Petites Cendres ou la capture, Marie-Claire Blais (Seuil)

professionvoyages.comMarie-Claire Blais nous a quittés il y a quelques jours. C’était indéniablement une écrivaine intéressante et un personnage attachant. Cependant la considération même qui lui est due et la simple honnêteté intellectuelle m’interdisent de changer quoi que ce soit à cet article, écrit il y a plusieurs semaines…

 

Comment ne pas s’approcher de ce livre avec un sentiment de respect mêlé de crainte ?... « Une héritière de Virginia Woolf », annonce le bandeau. Tandis que René de Ceccaty, dans sa préface, évoque Faulkner, Joyce et, à nouveau, Woolf, la sainte trinité de la modernité anglo-saxonne, c’est-à-dire, pour une part au moins, de la modernité tout court.

 

Qui est Marie-Claire Blais ? Peut-être n’est-il pas tout à fait inutile de le rappeler, comme, d’ailleurs, s’y emploie justement la préface. Née en 1939, à Québec, dans un milieu ouvrier, elle est l’auteure, outre le théâtre, quelques essais et un peu de poésie, d’une vingtaine de romans depuis La Belle Bête (1959). Une saison dans la vie d’Emmanuelle, que le Seuil réédite cet automne dans la collection Points, a obtenu le prix Médicis en 1966. Et puis, il y a Soifs, cycle de dix romans dont la publication s’étale entre 1995 et 2018. « Un gyroscope narratif qui nous entraîne au cœur de l’existence humaine », « un auteur dont la voix fait trembler les fondations de la littérature actuelle », voilà ce qu’en dit la critique. Et à propos de Petites Cendres… : « une fresque littéraire comme "L’Enfer" de Dante ».

 

Modernité ?

 

Bigre. Mais ne soyons pas timide, et allons-y voir de plus près. Nous sommes sur une « île caribéenne » qui est peut-être Porto Rico, entre la fin de la nuit et la naissance du jour. Dans ce laps de temps distendu, le travesti Petites Cendres, personnage récurrent chez l’écrivaine canadienne, cherche à protéger Grégoire, un vieux Noir de mauvaise humeur, contre un policier blanc pas complètement raciste mais tout de même très énervé. S’énervera-t-il au point de tirer son pistolet de son étui ?... On verra.

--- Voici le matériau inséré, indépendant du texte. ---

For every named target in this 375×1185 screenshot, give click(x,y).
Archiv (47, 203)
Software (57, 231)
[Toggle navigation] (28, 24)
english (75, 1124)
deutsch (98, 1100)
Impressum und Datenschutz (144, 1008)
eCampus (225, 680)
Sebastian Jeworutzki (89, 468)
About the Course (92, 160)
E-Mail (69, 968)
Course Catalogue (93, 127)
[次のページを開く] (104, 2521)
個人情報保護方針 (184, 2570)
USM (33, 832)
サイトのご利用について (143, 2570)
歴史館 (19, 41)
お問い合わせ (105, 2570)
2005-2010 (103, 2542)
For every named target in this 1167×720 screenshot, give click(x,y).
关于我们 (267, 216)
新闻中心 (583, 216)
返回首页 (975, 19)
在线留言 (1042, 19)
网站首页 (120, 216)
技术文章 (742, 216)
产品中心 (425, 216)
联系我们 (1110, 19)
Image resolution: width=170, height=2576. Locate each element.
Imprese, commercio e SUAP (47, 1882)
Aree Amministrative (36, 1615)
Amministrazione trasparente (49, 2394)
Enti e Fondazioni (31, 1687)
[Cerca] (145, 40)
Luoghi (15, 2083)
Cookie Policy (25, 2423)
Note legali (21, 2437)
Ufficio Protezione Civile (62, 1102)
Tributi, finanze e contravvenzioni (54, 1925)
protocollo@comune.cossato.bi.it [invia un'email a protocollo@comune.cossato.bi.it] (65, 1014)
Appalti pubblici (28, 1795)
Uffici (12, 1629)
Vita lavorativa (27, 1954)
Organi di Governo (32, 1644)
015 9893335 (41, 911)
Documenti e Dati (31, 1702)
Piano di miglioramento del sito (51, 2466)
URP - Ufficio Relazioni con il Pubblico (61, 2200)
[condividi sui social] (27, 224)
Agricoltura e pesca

Cependant, de nombreux personnages passent, qu’on suit dans leurs déplacements : deux ivrognes ; un étudiant obèse fasciné par deux beaux jeunes gens, puis désespéré de les voir emportés par les courants lors d’une baignade imprudente ; Martin et Nathan violent leur copine Love sur la plage ; Philli et Lou attendent avec impatience le jour où, ayant échangé leurs sexes respectifs, ils pourront vivre leur amour ; Ève-Marie, qui a renoncé à la peinture et est devenue psychologue, apprend le suicide d’une de ses patientes. On passe de l’un à l’autre, dans ce qui apparaît comme un texte tressé, sur fond de trompette solitaire et, en permanence, de mer toute proche. Le paquebot Holland « illumin[e] la nuit de ses reflets luminescents ».

 

Selon le dispositif habituel, paraît-il, à Marie-Claire Blais, les points sont rares et les paragraphes franchement absents, sans parler de chapitres. D’où, donc, le « lyrisme choral », et les grands noms cités plus haut. En réalité, on a affaire, plutôt qu’à du monologue intérieur, à des pensées rapportées tout bonnement au style indirect (« je les entendais bien, oui, pensait Petites Cendres », « c’étaient des agitateurs (…), pensait le policier blanc »). Et, contrairement, pour prendre un exemple en apparence comparable, aux Lionnes, de Lucy Ellmann (Seuil aussi, 2020, voir ici), où l’enchaînement par les mots et leurs sons donnait à entrevoir le fonctionnement même de la pensée, les coupes ici sont franches, sans ambiguïtés, glissements ni zones indécises. Si bien qu’il suffirait d’introduire des paragraphes et de mettre des points où il faut (chose impossible chez Joyce) pour avoir, mon Dieu, un type de narration qu’on pourrait considérer aujourd’hui comme assez classique. Avec une écriture par ailleurs volontairement plate, et un français souvent quelque peu approximatif (« les gamins méritaient (…) une longue sentence, pensait le policier blanc, exacerbé » ; « comme si elle ne l’eût pas miraculée de ses soins »…).

 

Actualité

 

Voilà pour la modernité. Mais attention : si « Marie-Claire Blais inscrit son œuvre dans une tradition expérimentale », elle « s’est toujours attachée à témoigner réalistement du monde contemporain », indique René de Ceccaty. Tournons-nous donc de ce côté-là. Voyons, voyons… : un travesti en butte à l’intolérance ; un Noir menacé par un policier blanc ; deux adolescents transgenres ; une personne persécutée car en surpoids ; deux Américains blancs violant une jeune fille d’origine vietnamienne ; et un ancien soldat retour d’Afghanistan, des néonazis, une bourgeoise mariée qui peine à s’engager mais aime la peinture de Käthe Kollwitz… Dans ce catalogue des figures obligées de la bonne conscience contemporaine, le plus original est, avouons-le, le policier, partagé entre le ressentiment (« on ne peut toujours vous accorder toute la pitié ») et le refus de céder à la violence. Ce qui fait, au moins, une contradiction.

 

À la fin, Petites Cendres se réjouit d’avoir « agi comme un homme », formulation un peu curieuse, et dans les ténèbres brille un message d’espoir qu’on avait bien perçu mais qui sera quand même proclamé explicitement : « le monde est neuf, dit Lou, oui, mais nous sommes en colère, dit Philli ». Nous, lecteurs, sommes plutôt rassurés. Il n’y avait pas de raison d’avoir peur. Marie-Claire Blais n’est, on l’a vu, pas si terriblement moderne. En revanche, elle est actuelle, ça, oui. Si actuelle. Trop actuelle.

 

P. A.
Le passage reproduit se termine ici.